I stood at the gate, peering past the oleanders and into the dark shadows of the porch. Someone was sitting there, a woman, busy with something in her lap.
“Pardon me, ma’am,” I called out. “I’m looking for some kin of mine and I wonder if you can—”
The woman gave a small shriek and a pan clanked on the floor and a scattering of snap beans spilled off the porch. She came scooting down the steps and I saw it was Charlie.
I dropped the Gladstone as she yanked open the gate and flung herself on me. I spun her around and couldn’t help laughing as she cried and kissed me all over my face and said, “Sonny, Sonny, Sonny.”
“Well, I’ll be a monkey’s hairy uncle. Hey brother, come see what the tide’s washed up.”
Russell stood grinning at the top of the porch steps in his undershirt and galluses, hands in his pockets.
Now Buck came out in turned-up shirtsleeves, a newspaper in his hand. “Jesus Christ on a drunken plowhorse. That young scoundrel with his hands on your woman—is that who I think it is?”
“Looks like he’s been sunbathing down in Miami, don’t it?” Russell said. Beaming would not be too strong a word for the way they were looking at me. I could feel myself beaming right back.
“Can you all believe it?” Charlie said. She laughed and clutched me tighter.
“I always hoped you’d find a way out, kid,” Buck said, “but I never really…” He made a vague gesture.
“I figured if I wanted to see you no-counts again I’d best take measures,” I said.
“Listen to him,” Buck said. “Take measures. Smartypants is full of himself, ain’t he? Same like always.”
“Probably wants us to call him Houdini or some such,” Russell said. “Escape artist like him.”
“You all quit picking on him,” Charlie said. She grabbed up the Gladstone and tugged me by the arm, pulling me through the gate and saying to come on, we had a lot of celebrating to do.
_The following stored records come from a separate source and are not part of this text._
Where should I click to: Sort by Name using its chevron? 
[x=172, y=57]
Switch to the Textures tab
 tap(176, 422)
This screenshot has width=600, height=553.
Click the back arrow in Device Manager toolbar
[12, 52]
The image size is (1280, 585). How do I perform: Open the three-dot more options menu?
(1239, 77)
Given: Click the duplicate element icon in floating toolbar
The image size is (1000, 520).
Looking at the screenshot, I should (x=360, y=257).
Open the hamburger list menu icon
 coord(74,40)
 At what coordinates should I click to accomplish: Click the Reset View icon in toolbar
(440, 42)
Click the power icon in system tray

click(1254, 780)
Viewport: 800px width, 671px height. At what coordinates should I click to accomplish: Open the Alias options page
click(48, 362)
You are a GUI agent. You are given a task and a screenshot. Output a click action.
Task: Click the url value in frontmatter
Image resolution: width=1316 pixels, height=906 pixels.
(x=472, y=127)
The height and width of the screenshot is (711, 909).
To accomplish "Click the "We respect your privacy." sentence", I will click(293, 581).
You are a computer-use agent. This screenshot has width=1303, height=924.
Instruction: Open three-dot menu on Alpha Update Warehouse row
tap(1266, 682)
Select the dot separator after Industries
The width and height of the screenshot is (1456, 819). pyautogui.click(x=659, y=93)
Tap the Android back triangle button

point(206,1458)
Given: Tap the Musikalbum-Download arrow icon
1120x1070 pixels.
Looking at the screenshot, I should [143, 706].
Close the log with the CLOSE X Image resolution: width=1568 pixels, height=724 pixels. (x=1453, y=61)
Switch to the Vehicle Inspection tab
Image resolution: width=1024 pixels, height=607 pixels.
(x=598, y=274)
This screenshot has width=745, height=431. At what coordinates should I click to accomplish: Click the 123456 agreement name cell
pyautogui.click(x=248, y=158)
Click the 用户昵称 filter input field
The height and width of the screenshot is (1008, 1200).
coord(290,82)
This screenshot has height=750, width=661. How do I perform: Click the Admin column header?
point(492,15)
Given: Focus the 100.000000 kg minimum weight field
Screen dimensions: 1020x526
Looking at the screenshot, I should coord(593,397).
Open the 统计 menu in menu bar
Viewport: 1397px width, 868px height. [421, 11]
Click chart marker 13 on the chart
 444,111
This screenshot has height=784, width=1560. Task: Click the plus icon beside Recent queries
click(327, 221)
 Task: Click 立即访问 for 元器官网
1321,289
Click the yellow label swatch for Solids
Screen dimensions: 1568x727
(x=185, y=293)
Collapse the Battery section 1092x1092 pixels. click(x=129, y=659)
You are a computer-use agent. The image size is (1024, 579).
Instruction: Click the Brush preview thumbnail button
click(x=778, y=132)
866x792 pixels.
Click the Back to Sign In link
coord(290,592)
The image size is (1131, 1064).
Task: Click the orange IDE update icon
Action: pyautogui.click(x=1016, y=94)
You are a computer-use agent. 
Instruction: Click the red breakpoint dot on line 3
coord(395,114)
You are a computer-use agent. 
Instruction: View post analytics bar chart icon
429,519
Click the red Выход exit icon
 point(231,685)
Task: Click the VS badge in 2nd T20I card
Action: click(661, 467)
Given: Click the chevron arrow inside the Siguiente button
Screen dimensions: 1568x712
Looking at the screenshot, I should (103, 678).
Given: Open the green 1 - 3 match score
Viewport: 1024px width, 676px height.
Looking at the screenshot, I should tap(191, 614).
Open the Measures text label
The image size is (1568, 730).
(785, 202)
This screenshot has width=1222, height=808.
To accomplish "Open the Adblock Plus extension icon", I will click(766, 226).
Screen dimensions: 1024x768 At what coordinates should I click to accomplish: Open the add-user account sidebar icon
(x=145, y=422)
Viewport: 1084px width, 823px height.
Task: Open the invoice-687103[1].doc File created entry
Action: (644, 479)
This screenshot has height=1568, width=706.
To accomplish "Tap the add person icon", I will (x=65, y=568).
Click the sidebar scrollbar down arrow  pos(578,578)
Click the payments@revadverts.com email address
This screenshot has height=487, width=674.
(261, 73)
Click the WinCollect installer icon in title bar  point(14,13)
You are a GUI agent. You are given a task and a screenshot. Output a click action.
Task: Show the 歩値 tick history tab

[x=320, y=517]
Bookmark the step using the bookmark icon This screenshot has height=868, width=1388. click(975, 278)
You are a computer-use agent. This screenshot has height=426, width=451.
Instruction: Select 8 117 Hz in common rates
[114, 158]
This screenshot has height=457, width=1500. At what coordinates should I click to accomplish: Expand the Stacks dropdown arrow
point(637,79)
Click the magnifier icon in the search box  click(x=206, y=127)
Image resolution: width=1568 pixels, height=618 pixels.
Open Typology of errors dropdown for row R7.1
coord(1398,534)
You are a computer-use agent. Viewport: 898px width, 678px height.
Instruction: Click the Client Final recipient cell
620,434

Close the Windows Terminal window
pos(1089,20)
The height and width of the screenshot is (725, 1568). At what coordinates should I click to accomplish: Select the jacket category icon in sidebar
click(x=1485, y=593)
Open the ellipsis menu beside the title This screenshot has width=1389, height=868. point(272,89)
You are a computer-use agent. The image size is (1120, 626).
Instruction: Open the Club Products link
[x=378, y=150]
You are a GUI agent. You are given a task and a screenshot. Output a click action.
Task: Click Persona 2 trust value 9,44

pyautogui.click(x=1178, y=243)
And Buck and Russell charged down the porch to hug me hard.
I’d been pleasantly surprised to find Charlie with them but I wasn’t sure how freely we could talk in her presence. They must’ve read the uncertainty on my face. “Everything’s jake, kid,” Russell said. “She’s in.”
She was sitting next to him on the sofa and patted his knee. “He gave me ten seconds to decide if I wanted to come along,” she said. “I took about seven to make up my mind.”
“Had to play hard to get,” Russell said.
“Now here I am, a moll,” she said, affecting to talk tough out of the side of her mouth. Then smiled wryly and said, “My poor momma must be going round and round in her grave.”
The bulldog was digging into my hip, so I took it out and set it on the small table beside my chair. Buck and Russell smiled at the sight of it. Charlie didn’t.
I was as eager to hear what they’d been up to as they were to ask me questions, and we went through several quarts of homebrew as we caught each other up on things. Sharp Eddie had given them the details about the trouble that put me in Angola. They called me twenty kinds of fool for getting in a tank fight in the first place—especially in defense of some faggot—and in the second for hitting a jailhouse cop, no matter the cop hit me on the head. You couldn’t win a fight against a jailhouse cop; you only ended up with more time behind bars. And if you killed him, well, kiss your ass goodbye.
“The only thing surprises me,” Russell said, “is they didn’t hang you. I mean, John Bones’ kid. Even if it was an accident, the only worse trouble you could’ve made for yourself was if you strangled Huey Long’s momma.”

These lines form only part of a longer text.